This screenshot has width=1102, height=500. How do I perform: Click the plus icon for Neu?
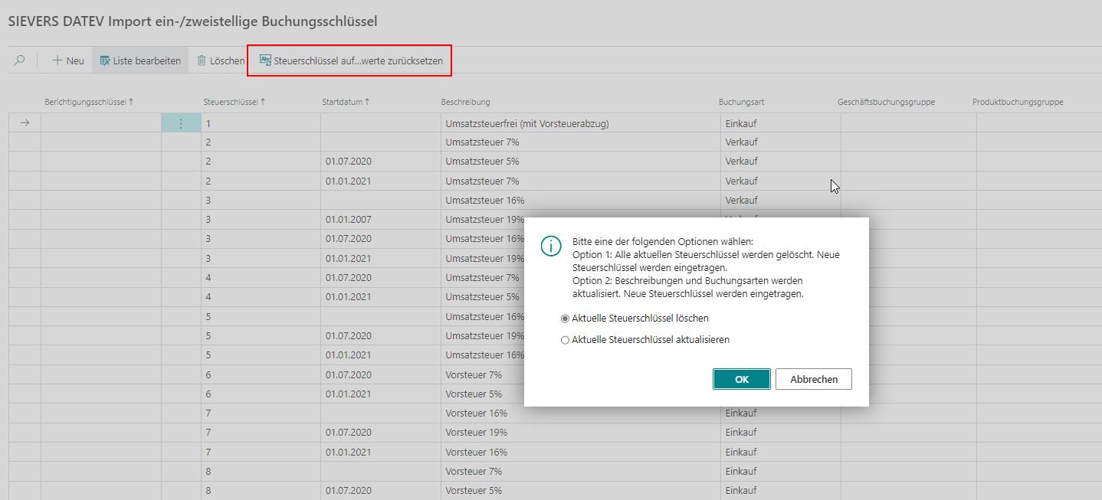(57, 60)
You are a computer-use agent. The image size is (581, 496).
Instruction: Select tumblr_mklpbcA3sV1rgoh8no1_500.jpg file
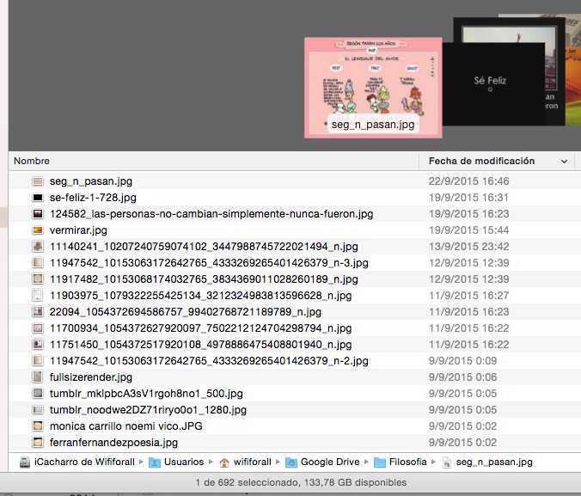(146, 393)
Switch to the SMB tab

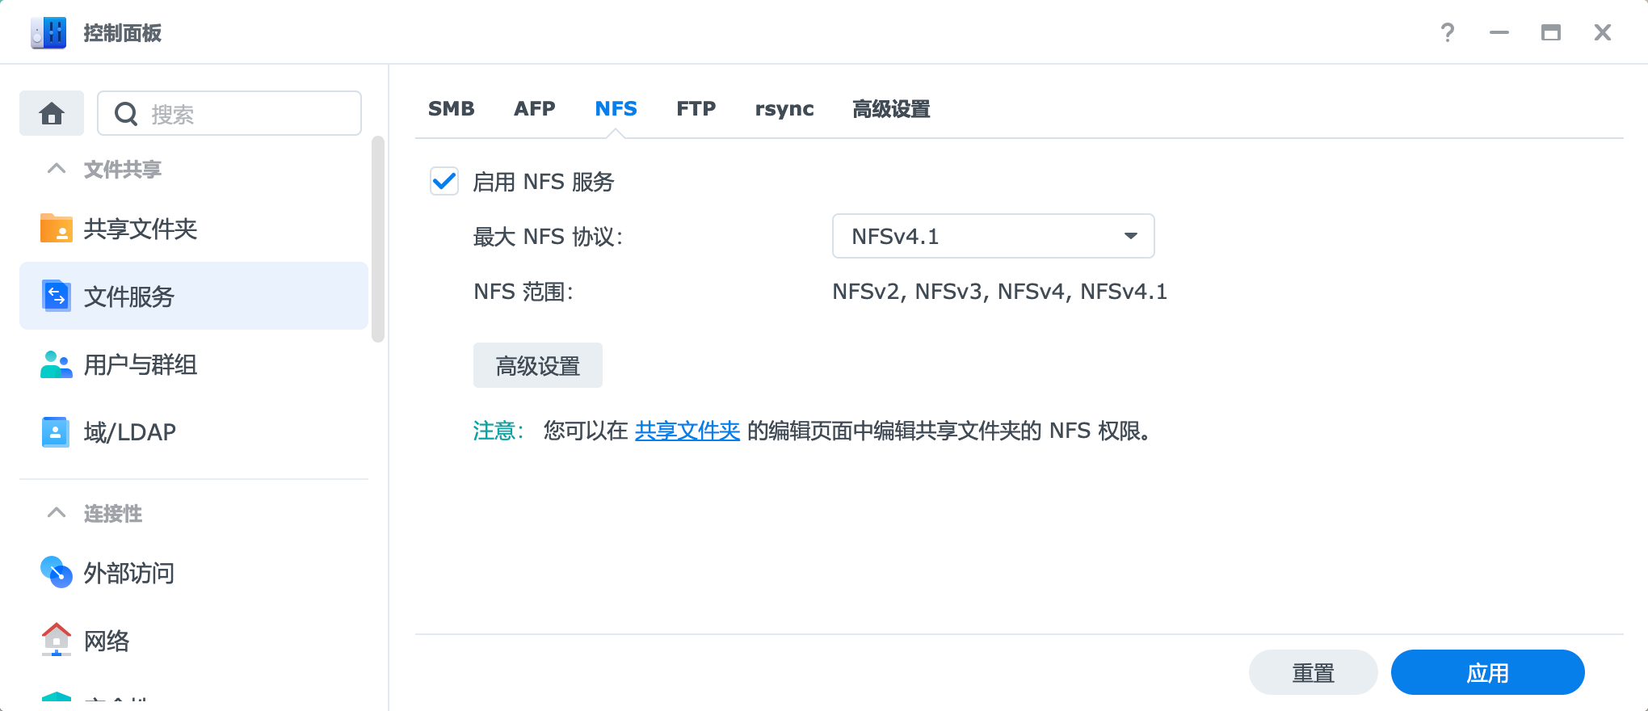click(451, 109)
++++++++++++++++++++
◆ Directions for this task
Copy the text lines of all the records above verbatim, character for character. Leave out the pictures.

◆ Exercise response
This screenshot has width=1102, height=500. How do I perform: Click the plus icon for Neu?
(57, 60)
You are a computer-use agent. The image size is (581, 496).
Instruction: Select tumblr_mklpbcA3sV1rgoh8no1_500.jpg file
(146, 393)
Switch to the SMB tab

click(451, 109)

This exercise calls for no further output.